I have found two fully grown brown pelicans dead, mere feet from each other, their gullets full of plastic. I have seen a manatee dragging fishing line from hooks in its back. I have found fish baking in the hot sun, trapped and killed by discarded netting. And I know that all the animals I encounter in the mangroves, from ospreys to fiddler crabs, are negatively affected by the sea of garbage they traverse every day.

So what can you do? When at the beach, clear the garbage around you. Enlist your friends. Every piece of trash you remove could save a sea turtle, or ibis, or eagle ray. Be mindful of your own consumption of plastic bottles, straws, cutlery, plates, cups, and bags. After picking up tens of thousands of individual pieces of trash, I guarantee that at least one was dropped by a New Tropic reader.

Join the efforts of groups such as the Environmental Coalition of Miami and the Beaches (ECOMB), VolunteerCleanup.org, the Surfrider Foundation, or the South Florida National Parks Trust. Enroll in cleanups. I, in collaboration with the Frost Museum of Science, will personally lead a group of volunteers into Bear Cut Preserve on April 21. RSVP on Facebook and come on out.
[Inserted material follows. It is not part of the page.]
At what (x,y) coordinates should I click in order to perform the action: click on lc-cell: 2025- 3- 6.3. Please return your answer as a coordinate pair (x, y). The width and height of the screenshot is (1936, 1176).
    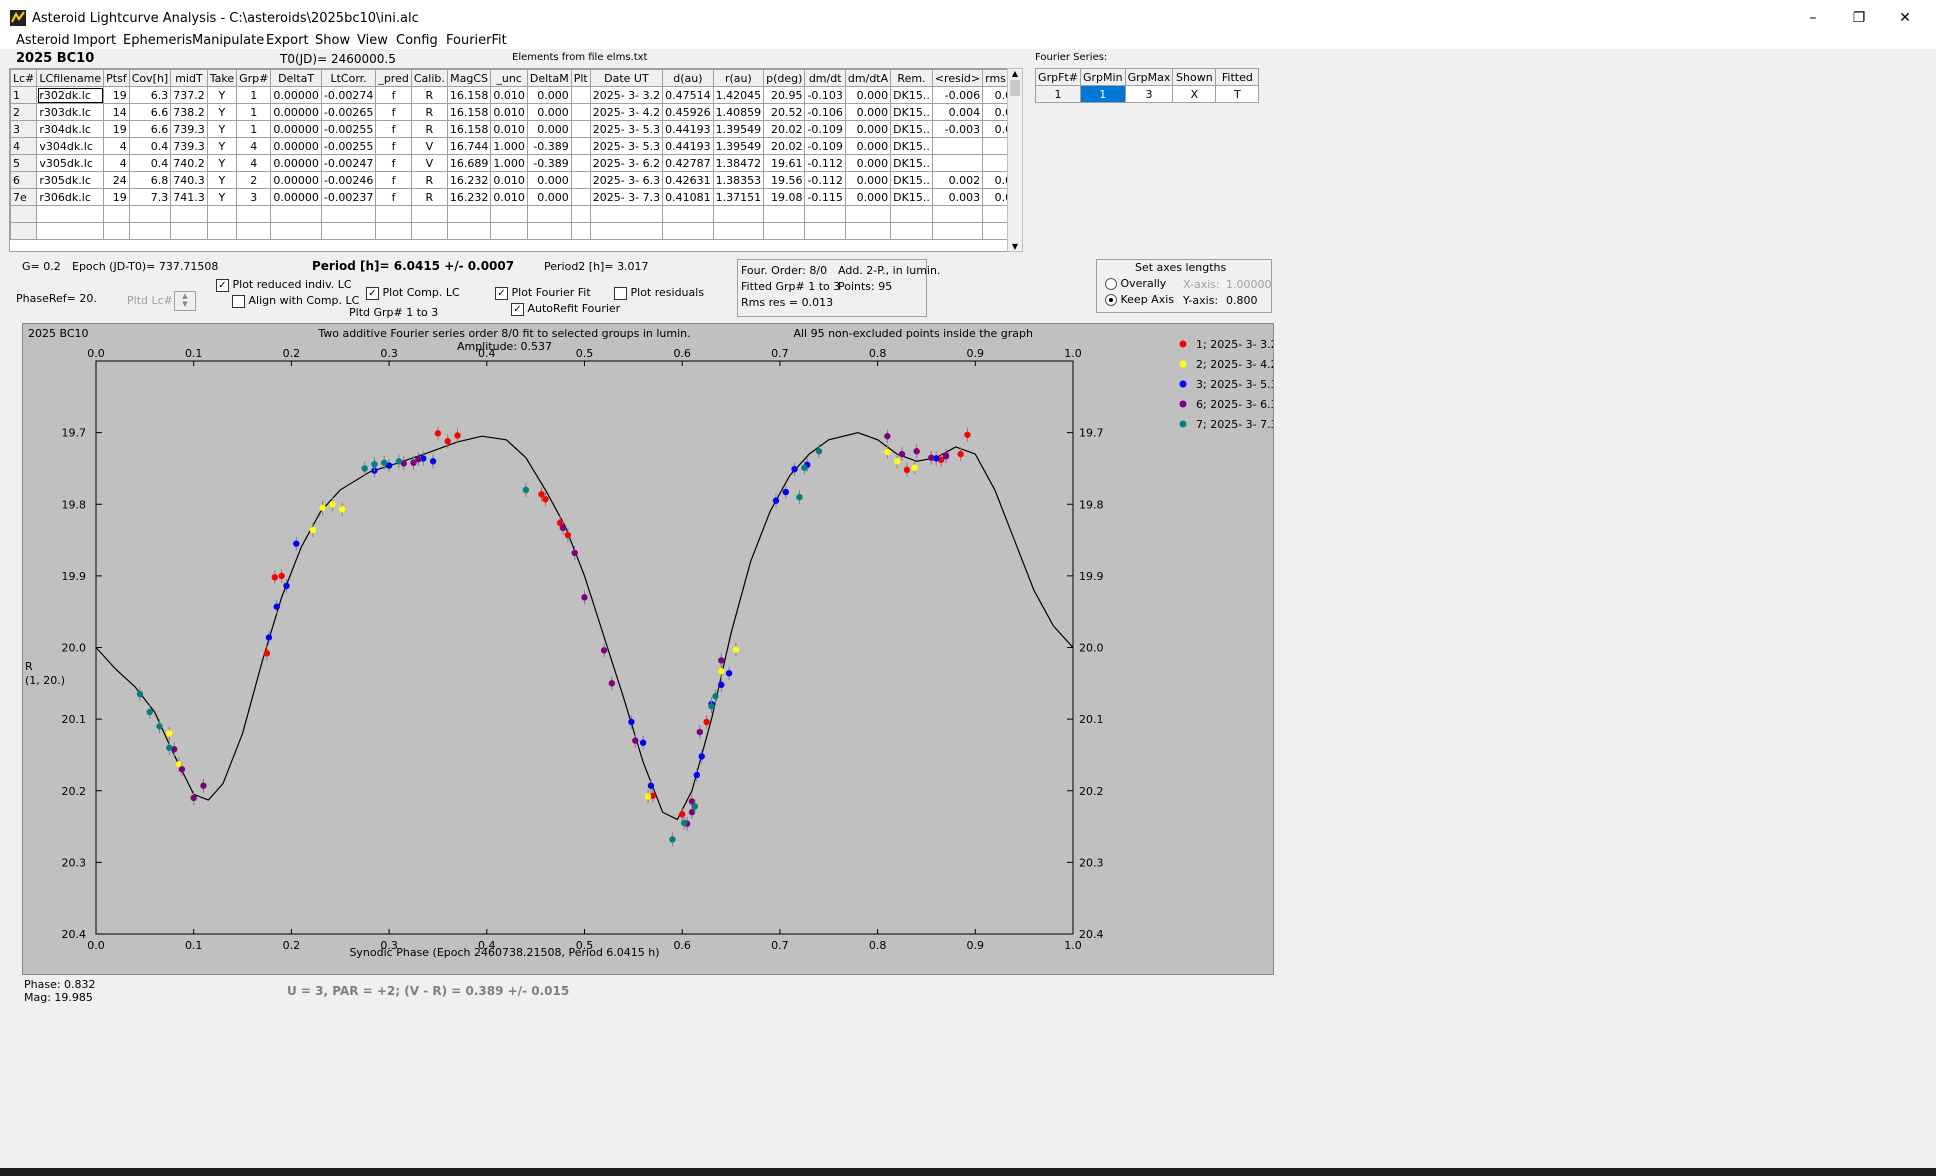
    Looking at the image, I should click on (626, 180).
However, cleaning our beaches and mangroves will always be a Sisyphean task until we attack the problem at its source. Biscayne Bay and the Atlantic are brimming with trash blown off local landfills, washed down storm drains, dumped from passing ships, and left behind by careless individuals. Insist that your local businesses ban plastic bags and Styrofoam. Lobby your politicians to change the laws in Tallahassee that ban local governments from implementing their own plastic bag bans. Demand the county impose greater fines and enforcement on oceanic dumpers, bar sensitive areas to motorized boaters, and install litter traps in storm drains. Engineering solutions such as Baltimore’s Mr. Trash Wheel could easily be installed in the Miami River and the county’s  myriad canals.

Most importantly, experience the mangroves for yourself. Witnessing the heartbreaking dichotomy between the naturally sublime and artificially jarring will convert you into an activist for life. I will make sure to say hello when I see you in the swamp.